Казалось бы, к тому времени она пережила многое — гибель мира, смерть близких, грязь, вонючих насильников, голод, смерть, перерождение и сводящую с ума, раздирающую внутренности жажду. Все забылось, слилось в мрачный серый фон, иногда всплывающий кошмарными снами. Тогда у неё оставалась бессмысленная, безумная надежда и ничего более. Странно, но глупое чувство не подвело.
Что заставило её довериться мелкой оборванной восставшей? Неизвестно. Чутьё какое-то. В богов Медея искренне верила и временами ей казалось, что Морван, также называемый Господином Второго Шанса, тогда на ушко нашептал. Как бы то ни было, в её системе координат Селеста занимала одно из центральных мест, ей она доверяла даже больше, чем себе.
Кажется, дочери переняли от неё это тайное благоговение. Вместе с импульсивностью, эгоизмом, любопытством и желанием всегда находиться в центре событий!
— Почему ты не сказала мне, что Госпожа здесь!
Медея в который раз задумалась, что пороть, всё-таки, надо. Вот у неё опять рука не поднималась, а зря.
— Госпожа не покидает Талею, Фетиста. В моем доме гостит мессена Силия из Клакансы, что в Ланаке, не вздумай назвать её иначе.
— Не дура, понимаю!
Птенец выразительно надулась, приобретя до того умильный вид, что Медея не выдержала, подошла и заключила негодницу в объятия. Вырываться та не стала, даже демонстративно — соскучилась. Мысленно попеняв себе, что окончательно разбалует ребенка, Ворожея со вздохом потянула ту в сторону диванчика.

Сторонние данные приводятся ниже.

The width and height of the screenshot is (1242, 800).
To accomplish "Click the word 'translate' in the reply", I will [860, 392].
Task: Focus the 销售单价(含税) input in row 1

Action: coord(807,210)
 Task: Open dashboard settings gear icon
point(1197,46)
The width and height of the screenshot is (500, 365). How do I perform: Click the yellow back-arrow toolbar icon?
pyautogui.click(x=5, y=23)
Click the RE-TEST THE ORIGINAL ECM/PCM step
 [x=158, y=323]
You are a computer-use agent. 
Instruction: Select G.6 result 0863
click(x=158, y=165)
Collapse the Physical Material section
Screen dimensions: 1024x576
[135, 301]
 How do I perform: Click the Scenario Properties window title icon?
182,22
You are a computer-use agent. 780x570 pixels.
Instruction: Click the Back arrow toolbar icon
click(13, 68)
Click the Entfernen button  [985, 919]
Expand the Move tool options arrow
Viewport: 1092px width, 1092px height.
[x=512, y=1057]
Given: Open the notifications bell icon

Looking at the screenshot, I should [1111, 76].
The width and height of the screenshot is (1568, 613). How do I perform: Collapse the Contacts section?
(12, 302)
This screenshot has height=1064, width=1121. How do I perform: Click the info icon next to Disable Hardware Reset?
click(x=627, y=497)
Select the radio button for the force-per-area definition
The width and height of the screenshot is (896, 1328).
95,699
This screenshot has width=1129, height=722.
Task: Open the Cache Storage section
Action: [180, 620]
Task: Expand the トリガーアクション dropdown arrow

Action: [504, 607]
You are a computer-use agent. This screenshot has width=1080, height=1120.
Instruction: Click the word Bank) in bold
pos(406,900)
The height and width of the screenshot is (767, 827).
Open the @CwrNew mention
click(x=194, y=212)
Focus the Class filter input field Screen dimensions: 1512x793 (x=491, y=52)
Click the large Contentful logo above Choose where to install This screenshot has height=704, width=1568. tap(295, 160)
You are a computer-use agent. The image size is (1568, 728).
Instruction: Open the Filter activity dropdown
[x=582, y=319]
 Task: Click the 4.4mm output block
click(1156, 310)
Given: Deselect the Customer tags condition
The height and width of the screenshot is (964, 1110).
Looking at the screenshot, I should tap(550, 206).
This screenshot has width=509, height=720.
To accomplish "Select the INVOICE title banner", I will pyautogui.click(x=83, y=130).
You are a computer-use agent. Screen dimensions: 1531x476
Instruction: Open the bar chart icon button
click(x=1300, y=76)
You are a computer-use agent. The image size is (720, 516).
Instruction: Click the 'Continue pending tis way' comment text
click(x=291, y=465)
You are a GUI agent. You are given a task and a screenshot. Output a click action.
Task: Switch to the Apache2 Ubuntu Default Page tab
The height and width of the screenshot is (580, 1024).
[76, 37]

— Садись. Расскажи, как ты тут.
— Я скучала, — плаксиво протянула дочь, укладывая голову старшей на колени. — Эгард совсем меня замучил. Представляешь, он требует, чтобы я выучила названия всех деревень в стране, в которых есть хотя бы один храм!
— Какой он жестокий! — тихо засмеялась Медея.
— Так оно и есть! Ему нравится причинять боль и страдания, не просто так он отдался служению Темному Богу! — шутя наполовину, согласилась Фетиста. — Ты ведь не уедешь?
— Думаю, что нет. У меня много дел в Цонне, особенно теперь.
— Это из-за старейшины Зервана, да? — повернула голову дитя. — Эгард говорил, он нас предал. Почему?
— Решил, что умнее всех. И что сильнее всех, законы не для него, — против воли в груди поднялось глухое тяжелое раздражение. Почувствовав изменение настроения родительницы, замерла птенец. — Свободы захотел, дурак. Какой свободы? Творить что хочешь, убивать, кого хочешь? Помню я эту свободу. Сон в канализации, крысиная кровь на обед, заскорузлые тряпки вместо платья. Повезло ублюдку — у меня он бы умирал долго!